Let \(G\) be a group with an action on vector spaces \(X\) and \(Y\). Let \(f\) be a function from \(X\) to \(Y\). Then we say \(f\) is \(G\)-equivariant if for all \(g \in G\), \(x \in X\), we have \(f(g \cdot x) = g \cdot f(x)\). We will consider our group \(G\) to be \(G_{N,d}\), the semidirect product of translations on the \(d\)-dimensional torus with sidelengh \(N\) and rotations, and reflections of a \(d\)-dimensional hypercube. This group will act on geometric images, that is images where every pixel is a scalar, vector, or higher order tensor.

Lets consider some examples of geometric images. A scalar image is like a regular black and white image where each pixel is a single grayscale value. When we rotate a scalar image, the pixels move to their new location according to the rotation. We can have a color image by having multiple channels of a scalar image, for example 3 channels for a RGB image. A vector image could be something like an ocean current map where each pixel is a \(d\)-dimensional vector that shows where the water is flowing. When we rotate a vector image, not only do the pixels move to their new location, the vector-valued pixels themselves are also rotated. The behavior of the image under rotations and reflections is what distinguishes a vector image or a higher order tensor image from multiple channels of a scalar image.

To properly write functions geometric images, we have to keep track of the different types of images to make sure we respect the rotation properties of each. In the Steerable CNNs literature, [2, 3], these are known as "steerable" spaces. If \(A\) is a geometric image of tensor order \(k\) and \(C\) is a geometric image of tensor order \(k'\), then value of \(A\) convolved with \(C\) at pixel \(\bar\imath\) is given by:

\[ (A \ast C)(\bar\imath) = \sum_{\bar a} A(\bar\imath - \bar a) \otimes C(\bar a) ~, \]
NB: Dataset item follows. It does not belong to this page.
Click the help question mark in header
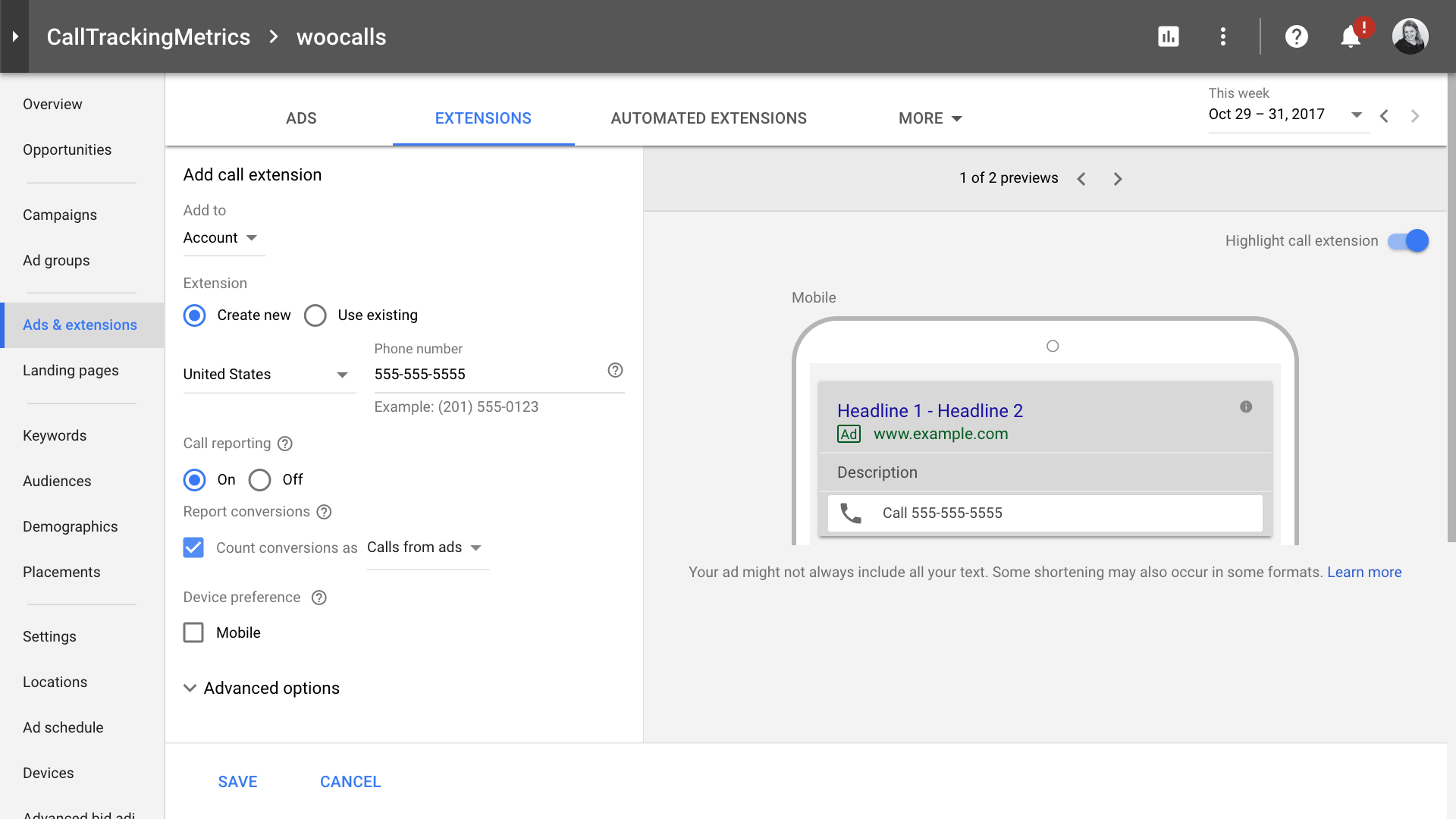The height and width of the screenshot is (819, 1456). coord(1296,36)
where the sum is over all pixels \(\bar a\) of \(C\), and \(\bar\imath - \bar a\) is the translation of \(\bar\imath\) by \(\bar a\). The result is a geometric image of tensor order \(k+k'\). To produce geometric images of smaller tensor order, the tensor contraction can be applied to each pixel. Convolution and contraction are combined into a single operation to form linear layers. By restricting the convolution filters \(C\) to rotation and reflection invariant filters, we can create linear layers which are \(G_{N,d}\)-equivariant.